By failing to fully utilize its data hub to verify information provided by those attempting to enroll for coverage or income-based subsidies under the Affordable Care Act (ACA), CMS is missing out on opportunities to detect fraud and to improve overall management of the Health Insurance Marketplace, the U.S. Government Accountability Office (GAO) declared in a report. The GAO also said that CMS lacked an effective process for resolving inconsistencies in individual applications—such as those involving Social Security numbers or incarceration history. In undercover testing conducted by the GAO for 2014, the federal Marketplace approved subsidized coverage for 11 of 12 fictitious applications submitted online or by phone; applicants were able to maintain subsidized coverage throughout the year even though the GAO had sent fictitious documents or none at all to resolve application inconsistencies. The GAO concluded that until CMS performs a comprehensive fraud risk assessment of the ACA enrollment and eligibility process, the agency "is unlikely to know whether existing control activities are suitably designed and implemented to reduce fraud risk to an acceptable level."
ACA cost estimates
A report from the U.S. Congressional Budget Office (CBO) projects that health insurance subsidies are expected to cost the federal government about $660 billion in 2016, with $136 billion of that total driven by higher than expected enrollment in Medicaid. CBO projects the cost of healthcare subsidies to grow about 5.4 percent annually as more people enroll in Medicaid. Over 10 years, the total cost of health subsidies is expected to rise to $1.1 trillion. The agency projects that the Affordable Care Act will cost an additional $28 billion due to recent legislation that postponed the so-called "Cadillac tax" on high-cost insurance plans.
Medicare spending growth
The U.S. Department of Health and Human Services (HHS) has released a report on Medicare spending growth.
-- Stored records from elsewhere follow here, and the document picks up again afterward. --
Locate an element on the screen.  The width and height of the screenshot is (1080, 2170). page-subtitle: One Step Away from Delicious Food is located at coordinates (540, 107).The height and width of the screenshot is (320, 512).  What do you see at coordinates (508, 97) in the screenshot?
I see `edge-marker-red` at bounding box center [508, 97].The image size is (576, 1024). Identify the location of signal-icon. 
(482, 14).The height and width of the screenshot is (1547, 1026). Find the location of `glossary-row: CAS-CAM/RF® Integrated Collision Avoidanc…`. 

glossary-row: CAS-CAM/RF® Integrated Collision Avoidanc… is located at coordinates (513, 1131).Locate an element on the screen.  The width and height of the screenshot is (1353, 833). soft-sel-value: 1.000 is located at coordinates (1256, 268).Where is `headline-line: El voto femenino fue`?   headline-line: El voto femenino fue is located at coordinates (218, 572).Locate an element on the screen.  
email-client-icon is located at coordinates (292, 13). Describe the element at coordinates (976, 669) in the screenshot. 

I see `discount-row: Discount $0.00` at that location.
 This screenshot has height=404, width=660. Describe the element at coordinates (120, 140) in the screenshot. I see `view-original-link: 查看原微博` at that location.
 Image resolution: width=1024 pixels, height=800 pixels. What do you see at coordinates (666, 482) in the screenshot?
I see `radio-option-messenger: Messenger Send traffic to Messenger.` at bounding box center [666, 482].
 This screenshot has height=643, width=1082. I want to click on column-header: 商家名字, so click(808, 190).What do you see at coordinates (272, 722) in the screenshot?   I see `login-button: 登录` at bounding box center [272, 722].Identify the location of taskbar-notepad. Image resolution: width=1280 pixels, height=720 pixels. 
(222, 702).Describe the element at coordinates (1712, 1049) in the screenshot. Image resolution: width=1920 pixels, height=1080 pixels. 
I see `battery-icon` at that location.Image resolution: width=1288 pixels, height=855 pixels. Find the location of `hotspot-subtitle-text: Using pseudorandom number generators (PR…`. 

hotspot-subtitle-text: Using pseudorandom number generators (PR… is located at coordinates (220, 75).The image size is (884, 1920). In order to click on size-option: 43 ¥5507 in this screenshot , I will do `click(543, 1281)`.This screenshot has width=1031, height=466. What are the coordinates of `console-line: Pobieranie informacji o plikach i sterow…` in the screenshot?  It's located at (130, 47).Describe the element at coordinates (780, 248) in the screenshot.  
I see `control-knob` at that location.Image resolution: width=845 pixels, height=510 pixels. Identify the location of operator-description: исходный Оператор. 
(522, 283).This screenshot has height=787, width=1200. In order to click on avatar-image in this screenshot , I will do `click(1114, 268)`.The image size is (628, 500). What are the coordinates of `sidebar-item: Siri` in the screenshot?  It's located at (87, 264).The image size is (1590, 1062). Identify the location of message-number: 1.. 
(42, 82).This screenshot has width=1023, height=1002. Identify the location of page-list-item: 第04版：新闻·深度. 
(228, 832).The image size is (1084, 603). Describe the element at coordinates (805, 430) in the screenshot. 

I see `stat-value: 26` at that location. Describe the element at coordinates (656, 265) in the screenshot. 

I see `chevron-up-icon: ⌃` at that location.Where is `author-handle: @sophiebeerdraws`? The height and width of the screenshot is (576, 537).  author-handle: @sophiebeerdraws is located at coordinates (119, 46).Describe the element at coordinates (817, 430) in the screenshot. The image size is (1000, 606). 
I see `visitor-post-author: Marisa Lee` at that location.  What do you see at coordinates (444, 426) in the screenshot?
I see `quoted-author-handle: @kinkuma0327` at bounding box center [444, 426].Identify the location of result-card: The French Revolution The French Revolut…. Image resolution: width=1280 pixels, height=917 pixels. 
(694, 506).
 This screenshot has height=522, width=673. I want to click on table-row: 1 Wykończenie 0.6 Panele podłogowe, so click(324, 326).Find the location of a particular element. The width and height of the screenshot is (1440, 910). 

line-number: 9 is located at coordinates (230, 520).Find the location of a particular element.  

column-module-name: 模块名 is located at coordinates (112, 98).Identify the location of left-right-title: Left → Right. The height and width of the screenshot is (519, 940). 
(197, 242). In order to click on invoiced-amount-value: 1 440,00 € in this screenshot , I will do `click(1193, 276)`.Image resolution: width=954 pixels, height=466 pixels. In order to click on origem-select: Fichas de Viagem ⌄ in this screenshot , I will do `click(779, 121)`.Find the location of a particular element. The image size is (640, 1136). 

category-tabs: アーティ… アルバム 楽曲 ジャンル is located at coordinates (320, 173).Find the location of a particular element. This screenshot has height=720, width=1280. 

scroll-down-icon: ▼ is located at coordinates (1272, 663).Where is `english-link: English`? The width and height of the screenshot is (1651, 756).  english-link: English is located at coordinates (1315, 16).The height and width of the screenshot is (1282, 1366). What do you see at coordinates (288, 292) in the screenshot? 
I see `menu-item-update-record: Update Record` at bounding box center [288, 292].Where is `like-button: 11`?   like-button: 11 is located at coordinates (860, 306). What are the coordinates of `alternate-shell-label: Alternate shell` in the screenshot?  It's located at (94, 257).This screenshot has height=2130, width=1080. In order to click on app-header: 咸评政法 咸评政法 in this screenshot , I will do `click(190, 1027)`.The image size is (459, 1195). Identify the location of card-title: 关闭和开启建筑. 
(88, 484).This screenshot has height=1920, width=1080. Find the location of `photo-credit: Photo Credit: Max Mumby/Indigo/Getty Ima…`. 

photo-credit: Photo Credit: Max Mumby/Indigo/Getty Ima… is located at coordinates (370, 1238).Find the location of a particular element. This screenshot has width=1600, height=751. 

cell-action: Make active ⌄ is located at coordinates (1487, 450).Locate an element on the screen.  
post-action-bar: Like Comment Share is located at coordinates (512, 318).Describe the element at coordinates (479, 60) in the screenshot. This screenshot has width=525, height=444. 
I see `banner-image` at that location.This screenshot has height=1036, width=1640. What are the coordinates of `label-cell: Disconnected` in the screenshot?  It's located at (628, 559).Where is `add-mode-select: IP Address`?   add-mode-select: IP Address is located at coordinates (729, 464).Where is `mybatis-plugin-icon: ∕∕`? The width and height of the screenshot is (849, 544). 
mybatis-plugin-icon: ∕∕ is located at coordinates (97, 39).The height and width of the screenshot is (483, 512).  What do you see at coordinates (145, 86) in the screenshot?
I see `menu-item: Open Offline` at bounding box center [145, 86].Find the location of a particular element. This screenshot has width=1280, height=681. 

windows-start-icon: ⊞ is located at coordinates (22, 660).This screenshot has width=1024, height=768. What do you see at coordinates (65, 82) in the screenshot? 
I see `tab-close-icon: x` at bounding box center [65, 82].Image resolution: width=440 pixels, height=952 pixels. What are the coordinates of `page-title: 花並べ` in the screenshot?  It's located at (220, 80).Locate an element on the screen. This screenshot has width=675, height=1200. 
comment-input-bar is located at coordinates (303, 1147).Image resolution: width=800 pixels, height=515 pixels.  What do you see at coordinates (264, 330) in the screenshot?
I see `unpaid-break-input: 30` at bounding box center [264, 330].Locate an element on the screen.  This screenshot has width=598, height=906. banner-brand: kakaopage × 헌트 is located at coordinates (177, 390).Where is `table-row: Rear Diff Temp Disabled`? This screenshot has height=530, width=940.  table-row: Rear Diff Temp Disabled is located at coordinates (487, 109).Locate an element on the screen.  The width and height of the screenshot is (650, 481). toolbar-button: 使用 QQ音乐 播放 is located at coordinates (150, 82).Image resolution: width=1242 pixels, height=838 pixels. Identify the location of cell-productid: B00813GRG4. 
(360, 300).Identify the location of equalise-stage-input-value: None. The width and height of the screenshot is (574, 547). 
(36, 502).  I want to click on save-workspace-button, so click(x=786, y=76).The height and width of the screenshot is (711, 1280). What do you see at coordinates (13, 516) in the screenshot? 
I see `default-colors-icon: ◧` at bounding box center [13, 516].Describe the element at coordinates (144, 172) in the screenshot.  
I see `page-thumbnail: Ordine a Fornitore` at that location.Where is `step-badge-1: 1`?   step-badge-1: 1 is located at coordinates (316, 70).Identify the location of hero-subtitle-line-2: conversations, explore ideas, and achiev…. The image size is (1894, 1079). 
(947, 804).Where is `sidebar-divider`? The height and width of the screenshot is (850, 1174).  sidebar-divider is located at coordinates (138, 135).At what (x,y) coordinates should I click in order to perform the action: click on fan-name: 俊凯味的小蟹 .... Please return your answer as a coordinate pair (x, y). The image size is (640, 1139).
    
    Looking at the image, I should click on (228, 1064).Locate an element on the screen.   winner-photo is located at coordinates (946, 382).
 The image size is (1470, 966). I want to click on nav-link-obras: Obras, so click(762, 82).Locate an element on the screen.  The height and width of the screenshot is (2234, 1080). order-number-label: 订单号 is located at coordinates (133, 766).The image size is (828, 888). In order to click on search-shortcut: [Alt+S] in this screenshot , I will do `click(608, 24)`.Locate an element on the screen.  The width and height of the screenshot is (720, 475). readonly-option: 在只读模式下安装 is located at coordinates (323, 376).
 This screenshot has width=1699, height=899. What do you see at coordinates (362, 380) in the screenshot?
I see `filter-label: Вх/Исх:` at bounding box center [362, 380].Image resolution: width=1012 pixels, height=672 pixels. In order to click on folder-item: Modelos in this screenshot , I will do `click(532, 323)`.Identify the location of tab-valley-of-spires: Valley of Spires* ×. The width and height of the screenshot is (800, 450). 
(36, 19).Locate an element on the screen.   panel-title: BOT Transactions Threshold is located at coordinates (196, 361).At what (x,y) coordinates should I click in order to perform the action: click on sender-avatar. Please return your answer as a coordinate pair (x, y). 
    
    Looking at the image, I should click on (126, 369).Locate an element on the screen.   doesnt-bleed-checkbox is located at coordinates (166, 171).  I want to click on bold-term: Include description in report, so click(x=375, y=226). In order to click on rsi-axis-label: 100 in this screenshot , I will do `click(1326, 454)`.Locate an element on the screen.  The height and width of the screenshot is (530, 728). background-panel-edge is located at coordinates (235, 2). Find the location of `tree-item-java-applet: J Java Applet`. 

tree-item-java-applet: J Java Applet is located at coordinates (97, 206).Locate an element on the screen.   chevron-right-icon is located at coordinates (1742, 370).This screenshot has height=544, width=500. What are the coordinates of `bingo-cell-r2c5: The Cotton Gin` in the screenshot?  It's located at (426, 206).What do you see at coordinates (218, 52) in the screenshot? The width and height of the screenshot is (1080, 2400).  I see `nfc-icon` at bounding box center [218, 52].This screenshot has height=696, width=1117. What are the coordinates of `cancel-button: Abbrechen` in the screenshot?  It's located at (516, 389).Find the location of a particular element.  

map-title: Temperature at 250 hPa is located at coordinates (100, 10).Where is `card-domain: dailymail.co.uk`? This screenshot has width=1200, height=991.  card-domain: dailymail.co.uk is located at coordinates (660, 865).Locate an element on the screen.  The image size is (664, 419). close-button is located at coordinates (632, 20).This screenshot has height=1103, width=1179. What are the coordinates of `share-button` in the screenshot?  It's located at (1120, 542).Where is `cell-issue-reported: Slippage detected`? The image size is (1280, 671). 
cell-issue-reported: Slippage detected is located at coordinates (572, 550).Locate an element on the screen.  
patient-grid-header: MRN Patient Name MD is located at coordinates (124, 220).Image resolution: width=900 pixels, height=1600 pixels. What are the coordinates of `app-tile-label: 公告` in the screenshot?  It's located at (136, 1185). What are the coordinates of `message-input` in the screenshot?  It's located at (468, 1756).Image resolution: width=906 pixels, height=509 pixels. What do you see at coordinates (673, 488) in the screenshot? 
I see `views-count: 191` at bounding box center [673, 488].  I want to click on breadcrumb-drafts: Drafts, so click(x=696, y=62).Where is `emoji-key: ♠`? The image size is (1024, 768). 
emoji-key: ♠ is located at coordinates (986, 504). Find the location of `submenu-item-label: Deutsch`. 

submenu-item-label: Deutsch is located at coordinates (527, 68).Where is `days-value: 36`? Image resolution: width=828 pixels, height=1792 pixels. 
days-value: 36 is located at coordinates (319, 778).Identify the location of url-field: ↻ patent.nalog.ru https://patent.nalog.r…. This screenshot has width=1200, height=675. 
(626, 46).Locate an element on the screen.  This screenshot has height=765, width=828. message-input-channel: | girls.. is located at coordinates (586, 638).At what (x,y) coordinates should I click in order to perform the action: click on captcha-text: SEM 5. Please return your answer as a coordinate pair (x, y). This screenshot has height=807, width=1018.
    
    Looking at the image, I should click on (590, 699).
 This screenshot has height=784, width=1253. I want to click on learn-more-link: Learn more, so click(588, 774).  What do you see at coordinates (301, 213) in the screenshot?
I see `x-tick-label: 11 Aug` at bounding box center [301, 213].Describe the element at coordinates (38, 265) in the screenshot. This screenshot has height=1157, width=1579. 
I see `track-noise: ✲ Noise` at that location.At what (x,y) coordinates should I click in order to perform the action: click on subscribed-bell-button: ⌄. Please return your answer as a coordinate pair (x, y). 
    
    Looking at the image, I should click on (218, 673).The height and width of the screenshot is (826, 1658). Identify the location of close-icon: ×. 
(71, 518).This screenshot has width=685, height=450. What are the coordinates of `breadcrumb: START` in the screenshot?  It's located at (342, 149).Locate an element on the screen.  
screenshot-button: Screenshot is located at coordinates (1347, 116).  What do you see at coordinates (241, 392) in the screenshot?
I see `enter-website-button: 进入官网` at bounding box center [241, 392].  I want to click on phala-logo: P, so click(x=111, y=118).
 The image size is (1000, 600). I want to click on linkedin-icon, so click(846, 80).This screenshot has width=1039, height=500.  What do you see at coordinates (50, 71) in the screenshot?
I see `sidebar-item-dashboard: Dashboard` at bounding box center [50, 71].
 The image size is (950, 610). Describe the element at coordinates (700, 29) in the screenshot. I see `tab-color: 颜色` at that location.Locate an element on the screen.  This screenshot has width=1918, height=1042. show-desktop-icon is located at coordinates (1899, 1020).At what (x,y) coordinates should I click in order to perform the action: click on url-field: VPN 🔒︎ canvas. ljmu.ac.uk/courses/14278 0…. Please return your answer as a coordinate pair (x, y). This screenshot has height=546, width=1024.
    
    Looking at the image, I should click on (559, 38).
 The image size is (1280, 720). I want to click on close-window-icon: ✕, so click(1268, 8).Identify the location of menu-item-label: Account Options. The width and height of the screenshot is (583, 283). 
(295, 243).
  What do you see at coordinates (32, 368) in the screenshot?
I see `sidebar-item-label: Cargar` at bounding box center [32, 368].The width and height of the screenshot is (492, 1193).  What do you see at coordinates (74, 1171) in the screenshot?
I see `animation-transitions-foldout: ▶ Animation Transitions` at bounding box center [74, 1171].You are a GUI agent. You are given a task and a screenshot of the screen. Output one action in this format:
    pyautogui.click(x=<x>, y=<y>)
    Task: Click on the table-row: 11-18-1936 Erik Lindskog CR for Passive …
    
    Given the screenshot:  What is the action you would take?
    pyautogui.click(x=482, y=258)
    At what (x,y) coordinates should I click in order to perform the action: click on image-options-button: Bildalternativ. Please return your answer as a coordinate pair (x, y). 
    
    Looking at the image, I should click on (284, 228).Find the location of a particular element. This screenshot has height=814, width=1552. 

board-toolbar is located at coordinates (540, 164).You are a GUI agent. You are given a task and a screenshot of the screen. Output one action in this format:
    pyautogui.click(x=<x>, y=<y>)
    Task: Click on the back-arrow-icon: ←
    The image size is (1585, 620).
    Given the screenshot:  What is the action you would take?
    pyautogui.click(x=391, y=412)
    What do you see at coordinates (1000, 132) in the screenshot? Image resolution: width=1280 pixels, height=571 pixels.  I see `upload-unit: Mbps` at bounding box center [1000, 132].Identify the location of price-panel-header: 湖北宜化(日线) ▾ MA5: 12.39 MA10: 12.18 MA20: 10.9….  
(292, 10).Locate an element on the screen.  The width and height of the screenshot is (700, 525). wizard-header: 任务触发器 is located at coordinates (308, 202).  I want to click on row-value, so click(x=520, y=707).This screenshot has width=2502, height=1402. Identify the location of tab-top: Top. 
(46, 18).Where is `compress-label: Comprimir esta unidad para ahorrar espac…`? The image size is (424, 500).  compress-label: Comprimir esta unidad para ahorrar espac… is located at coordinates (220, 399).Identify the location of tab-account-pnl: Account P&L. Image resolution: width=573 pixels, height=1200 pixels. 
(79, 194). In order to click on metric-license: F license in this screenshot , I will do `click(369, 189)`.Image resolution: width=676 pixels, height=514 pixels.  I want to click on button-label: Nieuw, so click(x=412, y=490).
The report notes a decreasing trend in Medicare spending growth, stating that Medicare spent $473.1 billion less on personal healthcare expenditures during the period 2009 to 2014, compared to projected rates of increase based on the period from 2000 to 2008. The agency projects that if trends continue through 2015, $648.6 billion will have been saved compared to the 2000 to 2008 time frame. The report states that overall national personal healthcare spending increased 4.3 percent per person during 2014.
HIPAA Phase 2
The HHS Office for Civil Rights (OCR) has begun Phase 2 of the Health Insurance Portability and Accountability Act (HIPAA) audit program. During this phase, OCR will review the policies and procedures adopted and employed by covered entities and their business associates to meet selected standards and implementation specifications of the Privacy, Security, and Breach Notification Rules. HHS states that the audits will primarily be desk audits, although some on-site audits will also be conducted. The 2016 audit process begins with an email sent to covered entities and business associates requesting that contact information be provided to OCR in a timely manner. The agency notes that communications from OCR may be incorrectly classified by email servers as spam, and recommends that covered entities check their junk or spam email folders for emails from OCR. Lack of response to the OCR email will not prevent an audit or compliance review.